*** Opening Document text ***
Cutbacks could shut 150 GP practices

An organisation representing family doctors has warned that 150 general practices could shut down in the near future due to funding cutbacks by the HSE.

The National Association of General Practitioners has expressed concern about the impact of cuts to the allowances GPs receive for treating medical card holders. The association’s AGM at the weekend heard HSE payments to family doctors under the General Medical Services scheme have been cut by as much as 33% in recent years.

NAGP chief executive Chris Goodey said GPs were facing a very challenging time as a result of dramatic cuts imposed on their practices. Mr Goodey claimed funding received for treating patients with medical cards were used by doctors to pay for the surgery, heat, light, rent equipment, staff and services. “Unless funding to general practice is significantly increased in the short term, 150 general practices across every county in the country face the real risk of imminent closure.”

He called on the Government to put greater resources in place to support family doctors.
*** Closing Document text ***
* Complete the following
1 > Transcribe the article on GP practice closures, starting with "Cutbacks could shut" and going on through "in recent years.".
2 > Condense the paragraph of the article on GP practice closures that begins "NAGP chief executive Chris Goodey said" into two or three shorter sentences, keeping its main facts.
The data that follows comes from a separate source.
*** Opening Information given ***
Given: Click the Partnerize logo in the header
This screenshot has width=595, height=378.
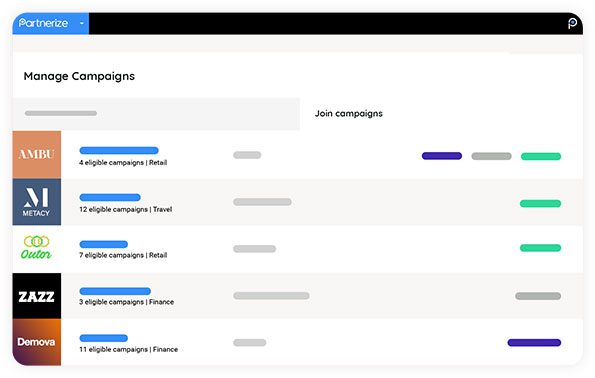Looking at the screenshot, I should [x=43, y=23].

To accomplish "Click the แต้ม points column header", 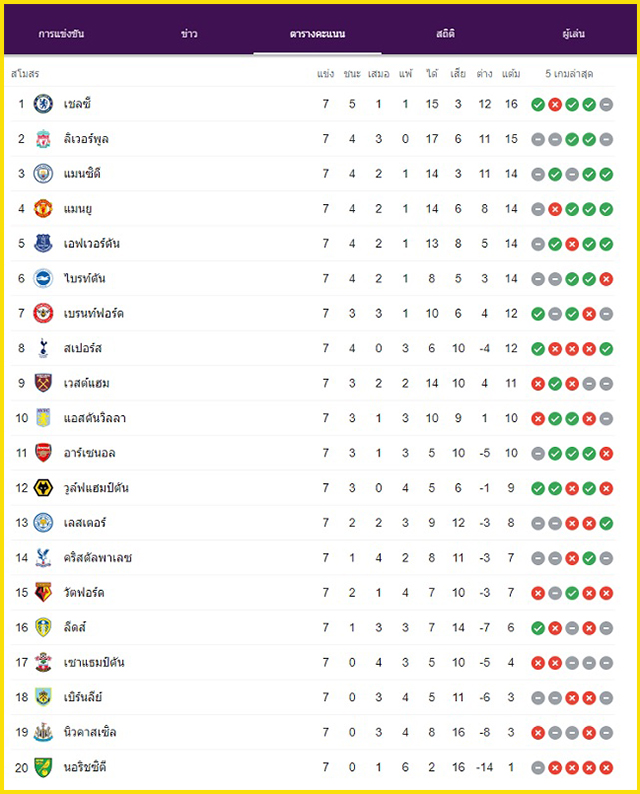I will [511, 74].
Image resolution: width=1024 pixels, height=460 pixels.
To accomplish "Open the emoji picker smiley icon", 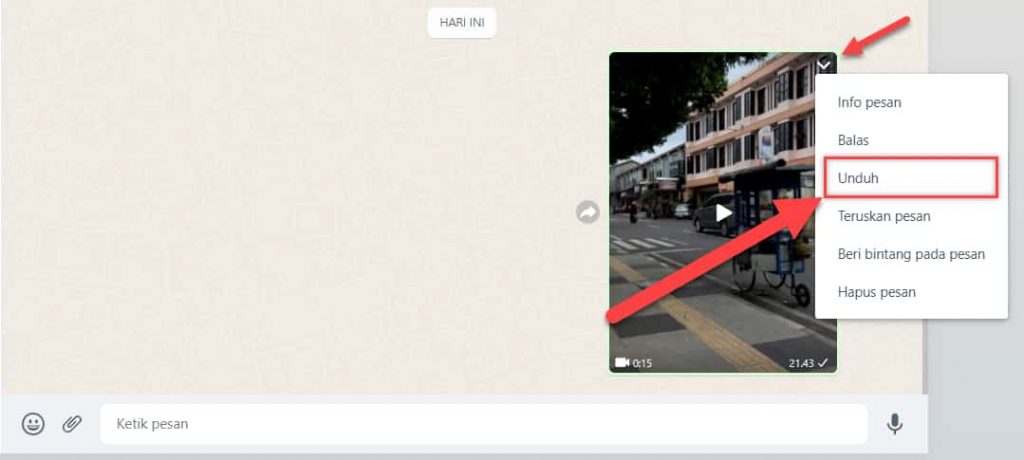I will pos(33,424).
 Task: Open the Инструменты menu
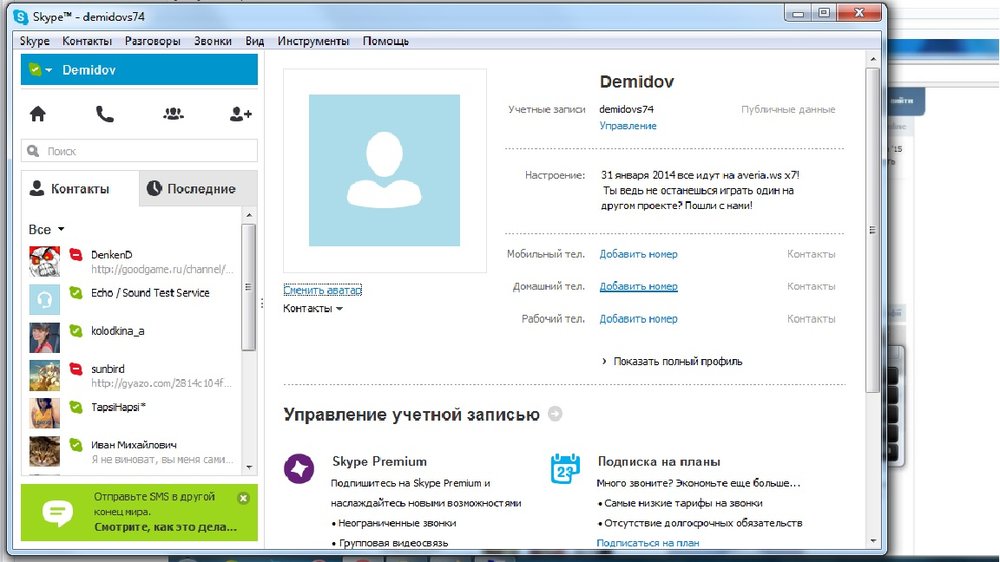coord(313,41)
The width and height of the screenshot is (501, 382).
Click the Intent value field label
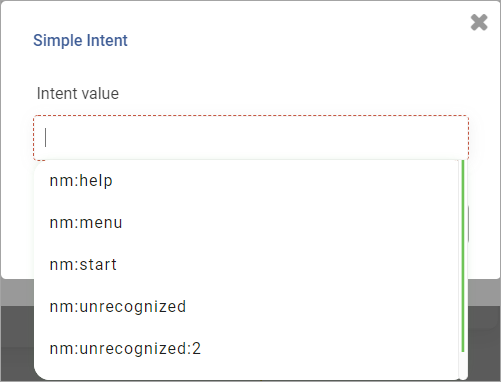click(78, 93)

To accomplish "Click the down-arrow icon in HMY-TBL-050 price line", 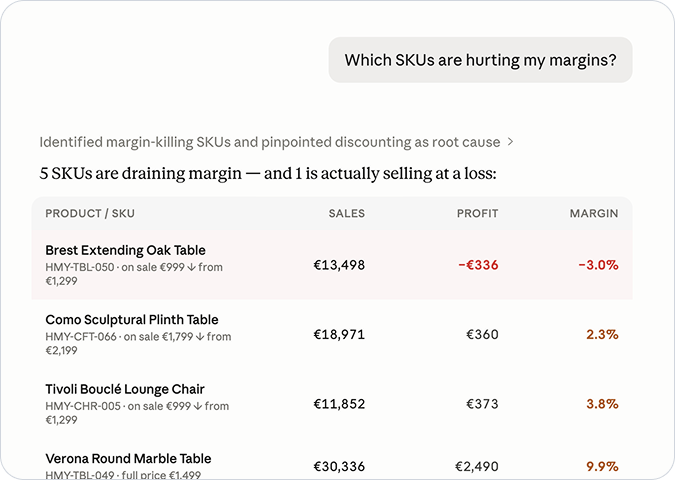I will point(191,267).
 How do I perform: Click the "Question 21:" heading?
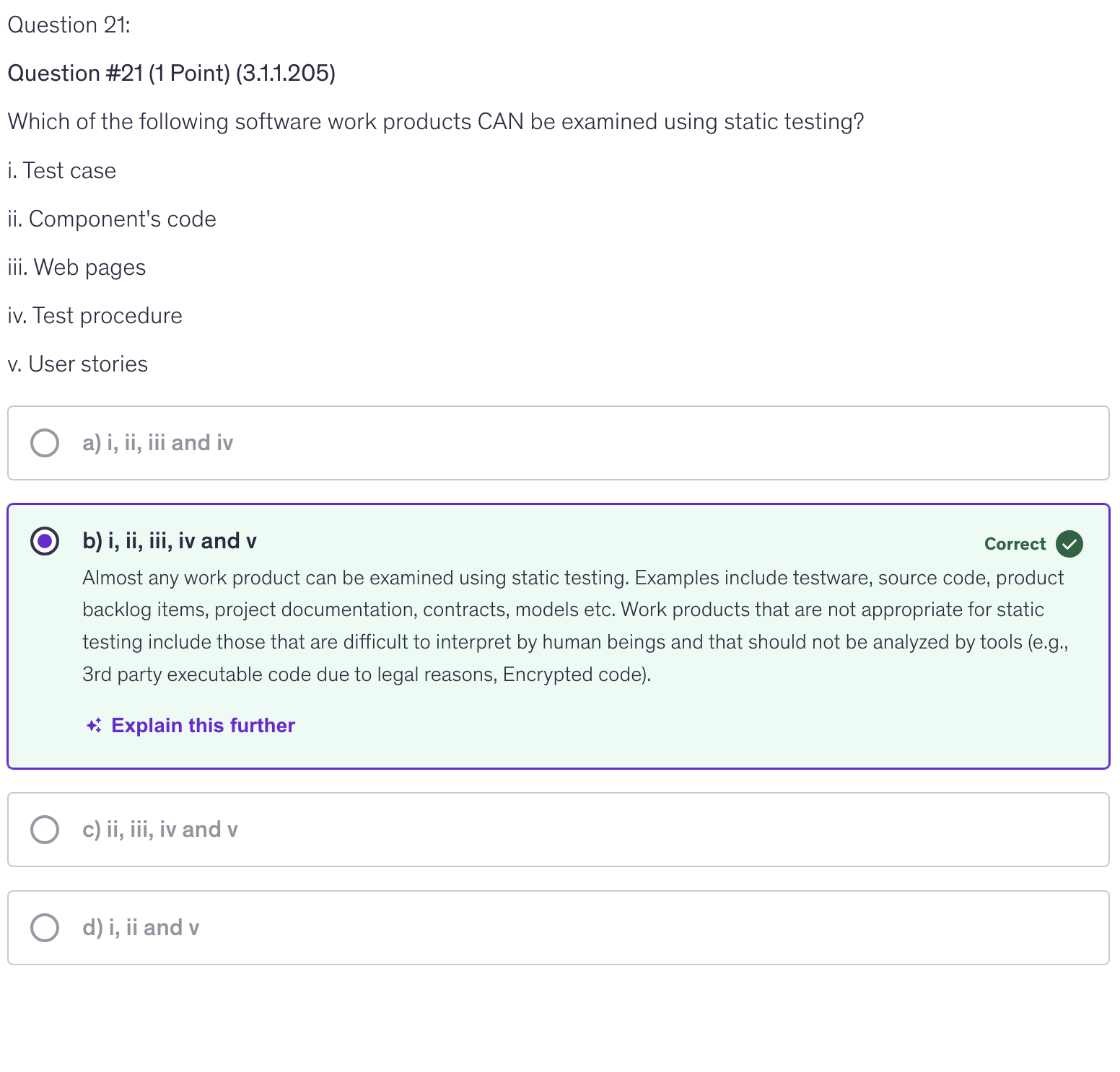coord(69,25)
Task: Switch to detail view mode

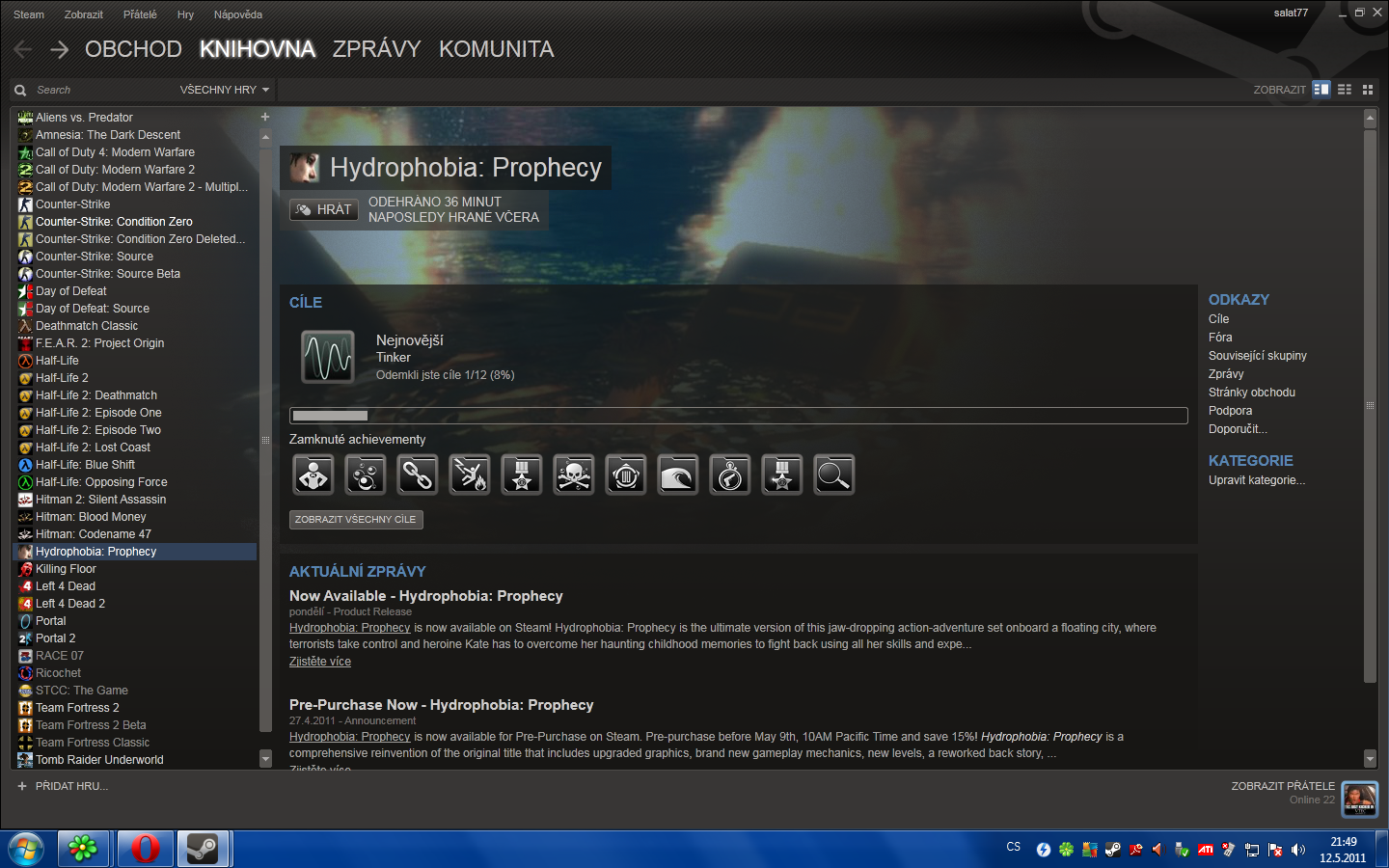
*** Closing Information given ***
* Solutions to the exercise
1 >
Cutbacks could shut 150 GP practices

An organisation representing family doctors has warned that 150 general practices could shut down in the near future due to funding cutbacks by the HSE.

The National Association of General Practitioners has expressed concern about the impact of cuts to the allowances GPs receive for treating medical card holders. The association’s AGM at the weekend heard HSE payments to family doctors under the General Medical Services scheme have been cut by as much as 33% in recent years.

2 > NAGP chief executive Chris Goodey said dramatic cuts to their practices have left GPs facing a very challenging time. He claimed doctors use the funding they receive for treating medical card patients to pay running costs such as the surgery, heat, light, staff and services. He warned that unless funding to general practice rises significantly in the short term, 150 practices across every county face the real risk of imminent closure.